I recently visited a friend in the palliative care unit at St. Paul’s hospital who is dying from pancreatic cancer. Though she is not a Catholic, I know my encounter with her is Eucharistic. Her radiant smile, her genuine interest in others, her deep love for her husband, her warm affection for her sons, their spouses, and children, and her profound care for the poor that she demonstrated throughout her life —these qualities echo the words and actions of Jesus: “Then he took a loaf of bread, and when he had given thanks, he broke it and gave it to them, saying, “This is my body, which is given for you. Do this in remembrance of me (Lk. 22:19).” They effectively make God present and they do so now in a more profound way than ever before precisely because they are manifest in her frailty.
During Advent many homes will feature a nativity and at its heart, the Christ Child. Again, we are invited to consider how Jesus comes to us in littleness and in a way that hardly seems worth mentioning – born in a stable. He is the Child-Saviour, cradled in a manger, who becomes for us bread to be eaten. Like the celebration of Eucharist in Juárez and at Glengarda, and my visit with my friend at St. Paul’s, the nativity invites us into Christ’s fragility, a kind of diminishment in which He is entrusted to us and we, in turn, become for others food that heals.

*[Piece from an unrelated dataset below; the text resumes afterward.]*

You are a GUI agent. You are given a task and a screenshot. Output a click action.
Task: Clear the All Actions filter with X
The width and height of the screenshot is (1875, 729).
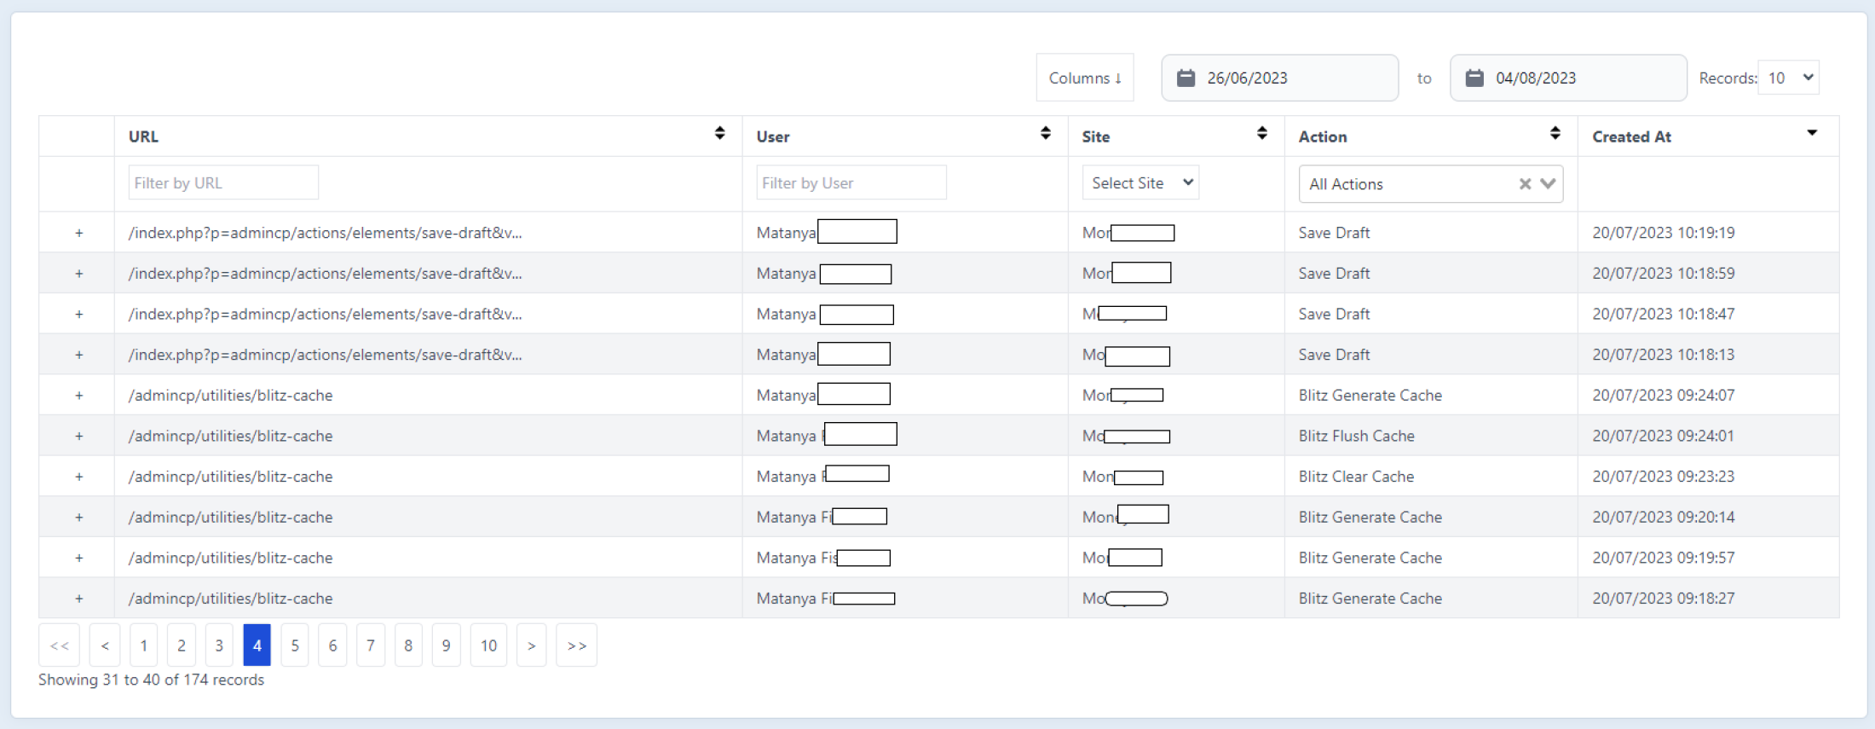(x=1525, y=184)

Palliative Care a Top Priority For CHAS
At the December 3rd, 2025, Board of Directors’ meeting, CHAS set palliative care as a top priority. While continuing to be vigilant in our response to assisted suicide, palliative care, understood through the lens of the Eucharist, will now be our primary focus.
The entry point for Catholics into every matter that defines our faith is the Eucharist.
Echoing the Dogmatic Constitution on the Church, Lumen Gentium (11), the Catechism of the Catholic Church states: “The Eucharist is the source and summit of the Christian life. The other sacraments, and indeed all ecclesiastical ministries and works of the apostolate, are bound up with the Eucharist and are oriented toward it. For in the blessed Eucharist is contained the whole spiritual good of the Church, namely Christ himself, our Pasch (CCC 1324).”
Therefore, the healing ministry of Jesus Christ, CHAS support for palliative care, mental health ministry, and indeed, our opposition to medically-provided death through “MAiD” can be summed up in a single word: Eucharist.